**Page extract**

· · · · · · ·

Presenter: 2016 was always going to be a Federal Election year, did you think it was going to play out like this? It is only up to March and we are talking about an election and the likelihood of an election which is increasing seemingly by the day on the 2nd of July. The Prime Minister says it is a definite possibility, which would mean a definite change for the dynamics for north Queensland Senator Ian Macdonald who’s here this afternoon. Good afternoon Senator.
Senator Macdonald: G’day Pat.
Presenter: At this stage your term is not due to expire until 2019, do you think that’s going to change?
Senator Macdonald:Well it’s 2020 is when my current term finishes and I’ve always indicated I’d be there until at least that time. If there is a Double Dissolution the dynamic can well change. It will mean that Queensland will now elect 12 Senators in one go rather than the normal 6 and, of course, I would be hopeful and would expect that 6 of those 12 Senators will then, as now, be from the LNP and I’m hopeful and confident that I will be one of those 6.
Presenter: Preselections need to go through but you’re definitely keen by the sounds of that?

· · · · · · ·

**Material provided**
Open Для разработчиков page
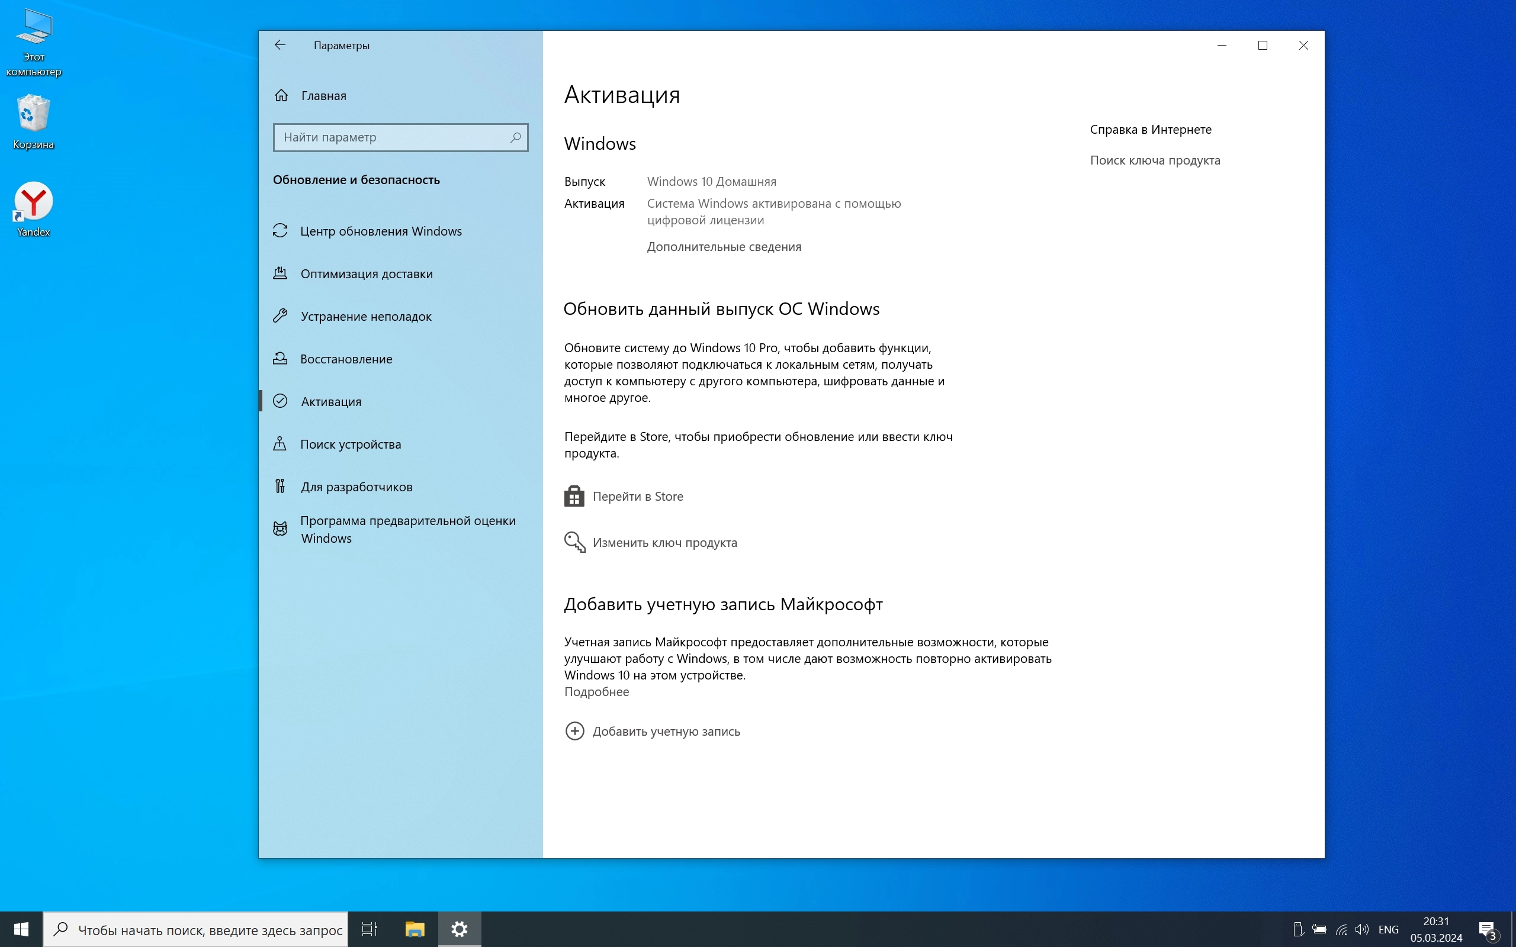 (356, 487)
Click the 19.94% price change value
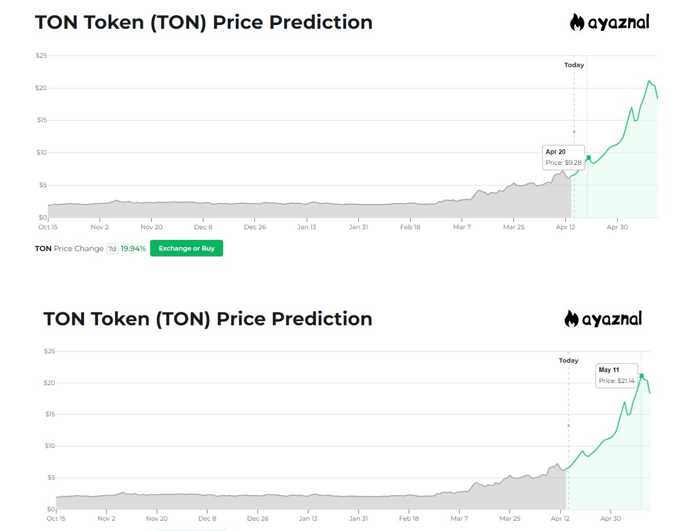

· · · · · · ·

**Goal**
Decide whether each statement agrees with the interview transcript, answering yes or no and quoting the words that settle it. (a) The senator's current term finishes in 2020. (b) Under a Double Dissolution, Queensland would elect 6 Senators. (c) The Prime Minister calls a 2 July election a definite possibility. The data is separate from the interview transcript.

**Finished exercise**
(a) Yes: "it’s 2020 is when my current term finishes"
(b) No: "Queensland will now elect 12 Senators in one go rather than the normal 6"
(c) Yes: "The Prime Minister says it is a definite possibility"